▶ [Provided passage]:
----

"Slip Slidin' Away" is a 1977 song written and recorded by Paul Simon which appears on his compilation album Greatest Hits, Etc.  It was one of two new songs to appear on the album, the other being "Stranded in a Limousine".  Backing vocals on the song are provided by The Oak Ridge Boys. The song was originally recorded and considered for Simon's 1975 album Still Crazy After All These Years, but Simon decided not to include the song on the finished album.  A demo version appears on the 2004 re-issue of the album. The song was also included on Negotiations and Love Songs (1988).

Billboard found the melody to be "catchy" and the lyrics to be "sensitive. thoughtful. melancholic and evocative."  Cash Box said that "the emotionally complex lyric works around the title, which serves as the song's memorable chorus line."  Record World said that it "shows [Simon's] perception of adult problems and relationships to be undimmed."

----

▶ [Data entries]:
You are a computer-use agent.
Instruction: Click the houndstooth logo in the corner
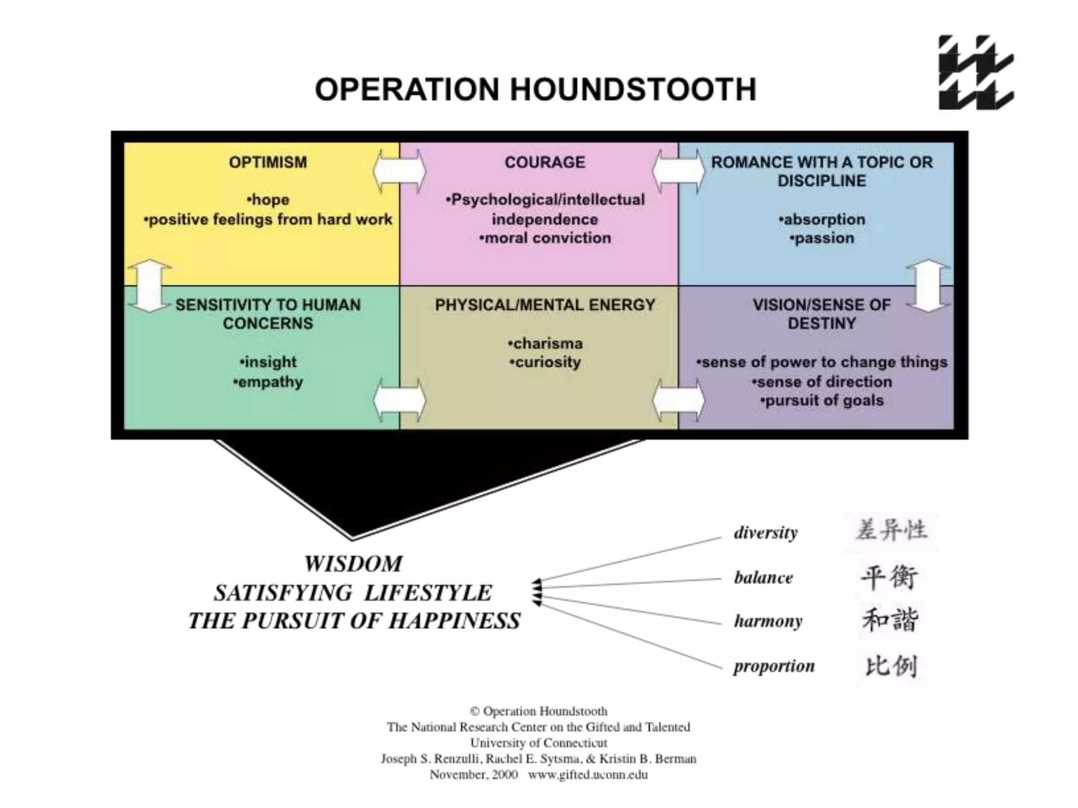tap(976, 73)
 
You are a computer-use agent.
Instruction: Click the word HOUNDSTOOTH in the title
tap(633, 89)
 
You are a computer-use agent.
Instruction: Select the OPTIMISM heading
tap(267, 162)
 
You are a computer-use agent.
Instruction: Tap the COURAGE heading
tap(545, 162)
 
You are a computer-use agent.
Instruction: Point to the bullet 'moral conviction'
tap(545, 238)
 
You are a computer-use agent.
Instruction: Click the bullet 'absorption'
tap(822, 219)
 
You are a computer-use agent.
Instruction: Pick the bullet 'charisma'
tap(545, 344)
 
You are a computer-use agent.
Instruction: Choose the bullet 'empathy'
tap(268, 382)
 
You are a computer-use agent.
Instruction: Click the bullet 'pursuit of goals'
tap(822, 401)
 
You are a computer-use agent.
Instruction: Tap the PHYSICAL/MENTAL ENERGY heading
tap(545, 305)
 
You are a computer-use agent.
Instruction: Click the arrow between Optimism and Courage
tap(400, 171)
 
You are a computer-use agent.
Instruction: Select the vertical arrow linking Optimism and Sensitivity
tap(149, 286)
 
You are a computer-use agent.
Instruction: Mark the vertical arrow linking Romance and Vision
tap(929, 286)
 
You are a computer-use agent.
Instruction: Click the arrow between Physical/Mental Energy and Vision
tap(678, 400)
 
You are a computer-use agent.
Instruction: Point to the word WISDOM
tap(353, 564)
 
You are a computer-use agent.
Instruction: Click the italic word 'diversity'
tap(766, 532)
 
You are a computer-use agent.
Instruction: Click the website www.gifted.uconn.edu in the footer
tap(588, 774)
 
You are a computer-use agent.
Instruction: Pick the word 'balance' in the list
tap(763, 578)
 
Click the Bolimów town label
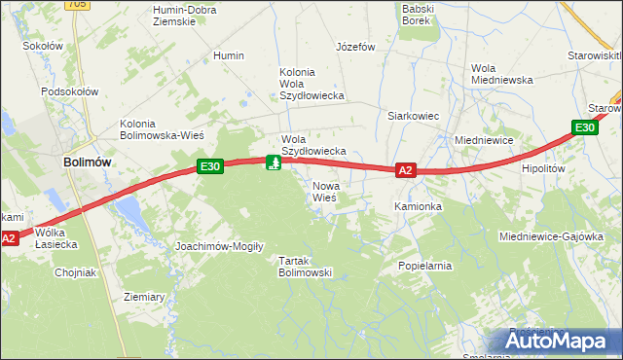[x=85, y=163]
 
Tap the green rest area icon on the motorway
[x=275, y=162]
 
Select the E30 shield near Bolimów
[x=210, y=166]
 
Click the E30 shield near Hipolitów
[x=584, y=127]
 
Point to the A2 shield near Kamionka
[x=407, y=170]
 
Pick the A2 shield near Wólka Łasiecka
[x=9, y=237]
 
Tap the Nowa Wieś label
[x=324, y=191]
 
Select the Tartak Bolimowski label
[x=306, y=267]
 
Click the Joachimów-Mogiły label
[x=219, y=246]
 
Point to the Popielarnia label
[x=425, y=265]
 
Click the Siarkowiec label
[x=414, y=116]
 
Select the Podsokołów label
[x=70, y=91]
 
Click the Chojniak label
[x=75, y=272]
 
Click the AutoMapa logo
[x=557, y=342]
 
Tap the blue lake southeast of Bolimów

----

▶ [Task brief]:
Answer these about the passage on the song "Slip Slidin' Away":
(a) Who provides the backing vocals on the song?
(b) For which 1975 album was the song first recorded and considered?
(c) What word did Billboard use to describe the melody?

▶ [Worked answer]:
(a) The Oak Ridge Boys
(b) Still Crazy After All These Years
(c) "Catchy"